The short version is the following: when passing a DataRow from a server task to another server task the platform is actually serializing the whole DataTable to which the data row belongs. The bigger the DataTable the longer it takes to serialize and reach the other task. Following is a more detailed explanation of this particular case.
Scenario
Let’s assume that we have a task that needs to work with a several data records. The task is designed so the work is split in two subtasks: one subtask reads all the required records from the database, and another subtask takes care of processing a specific record. There are many reasons why this is a good design practice: modularity, separation of concerns, transaction handling, etc. As an example, lets assume that we need to design an archiving process that is executed monthly. Every month there could be thousands of records to archive. If we do the archiving in a single task then we could have transaction issues (usually the transaction timeout is set to 60 seconds, and if the archiving takes longer than this then the transaction will be rolled back). To avoid transaction issues we create one task that selects all records that require archiving in a non-transactional context (all we are doing is a read) and then, for each record (or a batch of records if we want more performance) we call another task, executing under a transactional context, that takes care of the archiving.

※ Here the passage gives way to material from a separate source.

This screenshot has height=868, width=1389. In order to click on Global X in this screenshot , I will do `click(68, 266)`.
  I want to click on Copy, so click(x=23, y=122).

Processing each record individually might not be the best approach here. Processing records in batch will be better. But for the sake of simplicity, and to illustrate the actual problem, I will explain the scenario using individual record processing. The concepts also apply to the case where batch record processing is used instead.
The Implementation
We’ve decided to implement our process using the design mentioned above, two separate tasks, one for selecting records and another to process such records:
- The first task creates a DataTable (using the platform API to retrieve data from the database) containing all the records that need to be processed. It then loops for each of the data rows in the table, passing each row (a DataRow object) to the other task that takes care of processing the row.
- The second task receives a DataRow as input, creates the transaction, and processes the record.
Back to our example, the archiving process does a query on the database retrieving all the records for the previous month (it could be thousands) and puts them in a DataTable, and then for each DataRow calls another task that actually does the archiving.
The Performance
We could think that our process is well designed: we are doing just one read on the database (the first task) and then we are processing each record individually (the second task). We could assume that the time to process an individual record is a constant, and what changes is the number of records to process. In other words, if each record is processed in a time t, then processing n records will take t*n time.
It turns out that, under this scenario, the time to process each record will be proportional to the number of records to process. The time to process each individual record is no longer a constant t, but a function on the number of records to process. We can express the total time as f(n)*n.
Obviously, f(n)*n is much bigger than t*n as n increases (our case). So why is this happening?
The Reality
When objects are passed between layers/tasks (in our case, passing a DataRow between the first task and the second task) these are serialized. In other words, each task will be executing on its own thread and in the case of this platform, if we want to pass parameters between these threads we need to serialize them (either using XML or binary serialization).
The problem is that in order to pass a DataRow as a parameter we have to serialize the DataRow. This might not be obvious but the serialization of the DataRow not only serializes the individual record, but it also serializes the whole DataTable to which the row belongs. So for example, if the first task creates a DataTable of 1000 records, when we serialize each record and pass the DataRow to the second task, we are actually serializing the whole DataTable and passing all the 1000 records to the second task (and we would this 1000 times).
This explains the formula stated before. If I have to process 1000 records it’s actually serializing the whole table 1000 times. The more records has the table the longer it will take to serialize it, and the longer will take to process each individual record.
The Correct Implementation
So, what can we do to solve this problem and have a scenario where the processing time is t*n? The right implementation would have the first task that creates the DataTable to pass the record id (primary key) instead of the DataRow to the second task that processes the record. The first task still creates the DataTable, but this table will contain only one field: the record id. This id will be passed to the second task, which will have to make a database read to get all the information for the particular record, and then process it.
But with this scenario we are doing n+1 database reads. So, why is this more efficient than the previous scenario where we only made 1 read to the database? The answer lies in the fact that, for this platform in particular, the time to do a database read is much lower than the time to serialize a big DataTable. So, if each database read takes d time, our processing time will be d+(t+d)*n, which will be a lot lower than d+f(n)*n, for big n.